When we now want to ask a question to our datastore we
– convert our *question* into an embedding
– look in database for chunks with similar meaning (cosine similarity), then
– rank and select diverse text snippets
– put the snippets in the prompt
– let the LLM find the answer in the provided text

This whole area is quickly evolving. Improvements are being made in each of the steps, smarter chunking, better embeddings, better searching (e.g. hybrid search with keywords), better ranking, better prompts, etc.

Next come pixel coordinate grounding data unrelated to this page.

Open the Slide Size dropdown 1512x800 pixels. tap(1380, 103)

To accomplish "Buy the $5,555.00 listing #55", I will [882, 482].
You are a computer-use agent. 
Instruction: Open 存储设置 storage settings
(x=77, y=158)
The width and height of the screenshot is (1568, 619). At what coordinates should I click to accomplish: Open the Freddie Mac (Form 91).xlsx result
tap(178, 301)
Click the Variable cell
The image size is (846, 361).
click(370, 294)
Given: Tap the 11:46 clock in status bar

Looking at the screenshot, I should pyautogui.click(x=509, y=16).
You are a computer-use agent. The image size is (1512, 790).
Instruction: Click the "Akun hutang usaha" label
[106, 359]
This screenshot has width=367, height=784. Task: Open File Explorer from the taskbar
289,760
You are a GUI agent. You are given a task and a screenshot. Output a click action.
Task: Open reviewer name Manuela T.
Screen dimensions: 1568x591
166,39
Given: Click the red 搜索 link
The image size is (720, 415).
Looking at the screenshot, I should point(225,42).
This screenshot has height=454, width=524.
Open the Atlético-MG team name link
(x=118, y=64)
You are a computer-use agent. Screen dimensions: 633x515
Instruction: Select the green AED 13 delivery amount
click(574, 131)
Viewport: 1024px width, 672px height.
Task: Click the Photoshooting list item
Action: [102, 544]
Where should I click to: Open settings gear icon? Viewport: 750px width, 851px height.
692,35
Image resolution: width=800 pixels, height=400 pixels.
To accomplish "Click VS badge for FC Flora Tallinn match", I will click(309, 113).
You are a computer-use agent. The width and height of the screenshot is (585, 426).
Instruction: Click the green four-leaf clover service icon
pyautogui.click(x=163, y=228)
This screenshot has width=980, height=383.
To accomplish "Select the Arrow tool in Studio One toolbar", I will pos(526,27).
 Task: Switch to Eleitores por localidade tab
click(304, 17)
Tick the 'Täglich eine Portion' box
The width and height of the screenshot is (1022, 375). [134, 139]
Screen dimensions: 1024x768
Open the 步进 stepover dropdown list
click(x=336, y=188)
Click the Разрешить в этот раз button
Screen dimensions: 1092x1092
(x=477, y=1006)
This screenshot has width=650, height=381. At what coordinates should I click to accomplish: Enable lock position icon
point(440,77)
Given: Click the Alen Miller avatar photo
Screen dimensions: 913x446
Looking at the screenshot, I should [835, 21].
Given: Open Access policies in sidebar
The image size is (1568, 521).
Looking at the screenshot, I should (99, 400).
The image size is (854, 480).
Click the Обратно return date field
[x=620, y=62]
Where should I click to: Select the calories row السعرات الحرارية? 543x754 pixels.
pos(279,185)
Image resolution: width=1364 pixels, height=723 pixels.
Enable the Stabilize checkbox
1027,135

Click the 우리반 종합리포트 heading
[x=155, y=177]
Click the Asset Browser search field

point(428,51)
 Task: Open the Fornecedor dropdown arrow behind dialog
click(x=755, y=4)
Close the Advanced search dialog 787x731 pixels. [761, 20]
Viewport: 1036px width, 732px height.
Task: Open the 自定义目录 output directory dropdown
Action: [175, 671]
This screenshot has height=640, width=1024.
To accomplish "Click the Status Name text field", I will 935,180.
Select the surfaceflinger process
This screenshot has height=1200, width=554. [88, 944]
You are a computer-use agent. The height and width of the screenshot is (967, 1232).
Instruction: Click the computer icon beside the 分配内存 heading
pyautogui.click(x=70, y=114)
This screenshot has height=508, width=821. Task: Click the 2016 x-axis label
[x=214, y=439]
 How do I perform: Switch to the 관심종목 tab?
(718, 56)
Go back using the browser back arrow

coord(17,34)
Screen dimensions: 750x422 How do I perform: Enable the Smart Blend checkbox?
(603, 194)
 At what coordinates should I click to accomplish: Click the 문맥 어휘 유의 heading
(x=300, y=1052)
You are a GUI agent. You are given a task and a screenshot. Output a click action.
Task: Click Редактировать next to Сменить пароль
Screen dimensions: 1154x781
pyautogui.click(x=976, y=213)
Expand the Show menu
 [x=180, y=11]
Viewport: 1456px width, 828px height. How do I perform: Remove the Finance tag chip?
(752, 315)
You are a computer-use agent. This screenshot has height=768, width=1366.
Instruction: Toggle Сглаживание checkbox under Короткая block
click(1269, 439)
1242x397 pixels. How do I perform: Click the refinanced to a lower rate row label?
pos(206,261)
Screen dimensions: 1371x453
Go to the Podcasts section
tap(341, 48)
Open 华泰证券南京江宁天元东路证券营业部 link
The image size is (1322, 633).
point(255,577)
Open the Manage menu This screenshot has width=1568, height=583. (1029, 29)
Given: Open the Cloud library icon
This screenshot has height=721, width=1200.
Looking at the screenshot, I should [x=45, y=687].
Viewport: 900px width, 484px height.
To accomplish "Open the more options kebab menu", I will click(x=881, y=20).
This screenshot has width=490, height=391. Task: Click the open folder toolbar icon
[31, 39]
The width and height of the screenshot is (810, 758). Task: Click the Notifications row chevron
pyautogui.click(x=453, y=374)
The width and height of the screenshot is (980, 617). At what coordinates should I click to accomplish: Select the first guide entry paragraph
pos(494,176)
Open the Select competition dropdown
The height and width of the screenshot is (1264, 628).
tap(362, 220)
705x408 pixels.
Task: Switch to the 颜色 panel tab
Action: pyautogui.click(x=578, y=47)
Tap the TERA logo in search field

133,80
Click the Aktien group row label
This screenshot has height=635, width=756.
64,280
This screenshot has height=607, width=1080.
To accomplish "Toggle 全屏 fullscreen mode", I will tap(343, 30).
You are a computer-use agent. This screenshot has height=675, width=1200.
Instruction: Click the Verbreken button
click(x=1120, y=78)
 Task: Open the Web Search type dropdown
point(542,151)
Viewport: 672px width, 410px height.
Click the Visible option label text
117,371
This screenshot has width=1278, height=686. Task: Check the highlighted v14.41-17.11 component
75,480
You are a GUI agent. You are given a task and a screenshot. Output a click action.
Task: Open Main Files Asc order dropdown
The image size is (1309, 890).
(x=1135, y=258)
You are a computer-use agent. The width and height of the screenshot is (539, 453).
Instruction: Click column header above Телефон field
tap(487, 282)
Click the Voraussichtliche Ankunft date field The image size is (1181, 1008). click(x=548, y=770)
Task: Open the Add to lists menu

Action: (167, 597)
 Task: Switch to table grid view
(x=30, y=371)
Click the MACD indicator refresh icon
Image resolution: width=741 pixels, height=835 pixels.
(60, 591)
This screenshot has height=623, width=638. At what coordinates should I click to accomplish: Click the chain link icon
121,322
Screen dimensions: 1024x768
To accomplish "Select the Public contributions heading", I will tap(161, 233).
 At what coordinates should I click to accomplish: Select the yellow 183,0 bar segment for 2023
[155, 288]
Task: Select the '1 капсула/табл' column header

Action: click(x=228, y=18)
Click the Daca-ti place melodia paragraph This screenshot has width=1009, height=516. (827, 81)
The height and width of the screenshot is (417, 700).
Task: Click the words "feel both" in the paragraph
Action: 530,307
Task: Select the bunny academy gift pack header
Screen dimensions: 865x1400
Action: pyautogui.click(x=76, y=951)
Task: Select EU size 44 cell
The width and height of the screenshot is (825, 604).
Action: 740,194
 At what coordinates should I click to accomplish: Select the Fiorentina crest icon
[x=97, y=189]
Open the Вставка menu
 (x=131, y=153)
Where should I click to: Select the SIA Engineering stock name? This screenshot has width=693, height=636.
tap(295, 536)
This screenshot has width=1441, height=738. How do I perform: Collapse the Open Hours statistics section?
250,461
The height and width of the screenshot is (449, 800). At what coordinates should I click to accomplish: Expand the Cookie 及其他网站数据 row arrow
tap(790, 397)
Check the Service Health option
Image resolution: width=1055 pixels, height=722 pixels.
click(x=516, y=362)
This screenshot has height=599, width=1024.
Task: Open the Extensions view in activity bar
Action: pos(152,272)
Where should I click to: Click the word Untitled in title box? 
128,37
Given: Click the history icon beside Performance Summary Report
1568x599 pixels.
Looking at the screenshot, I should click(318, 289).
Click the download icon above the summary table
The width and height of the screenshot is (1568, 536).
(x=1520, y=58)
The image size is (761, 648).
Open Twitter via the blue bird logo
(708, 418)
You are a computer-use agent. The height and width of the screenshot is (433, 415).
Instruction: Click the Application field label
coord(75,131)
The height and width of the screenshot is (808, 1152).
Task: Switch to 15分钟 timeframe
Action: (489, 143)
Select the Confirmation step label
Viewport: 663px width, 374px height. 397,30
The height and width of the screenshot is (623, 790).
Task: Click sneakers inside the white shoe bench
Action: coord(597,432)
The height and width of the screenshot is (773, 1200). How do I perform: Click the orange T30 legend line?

Startups using RAG faced challenges with OpenAI’s custom GPTs that made it super easy to create your own simple chatbot with private information. For enterprise use the current OpenAI functionality is lacking because:
– GPTs leak your private datasets to the world
– you cannot set access control on documents

It’s getting even harder for the startups now that Microsoft has launched its Copilot Studio, a generative AI evolution of their chatbot platform. Notably they have added access control so a user will only get answers from documents they have already access to, for example on OneDrive. This illustrates Microsoft’s profound comprehension of enterprise needs, complemented by its strategic utilization of its extensive corporate reach. This dominance, enhanced by the diminished trust resulting from the Sam Altman firing fiasco, puts Microsoft in pole position for leadership AI applications.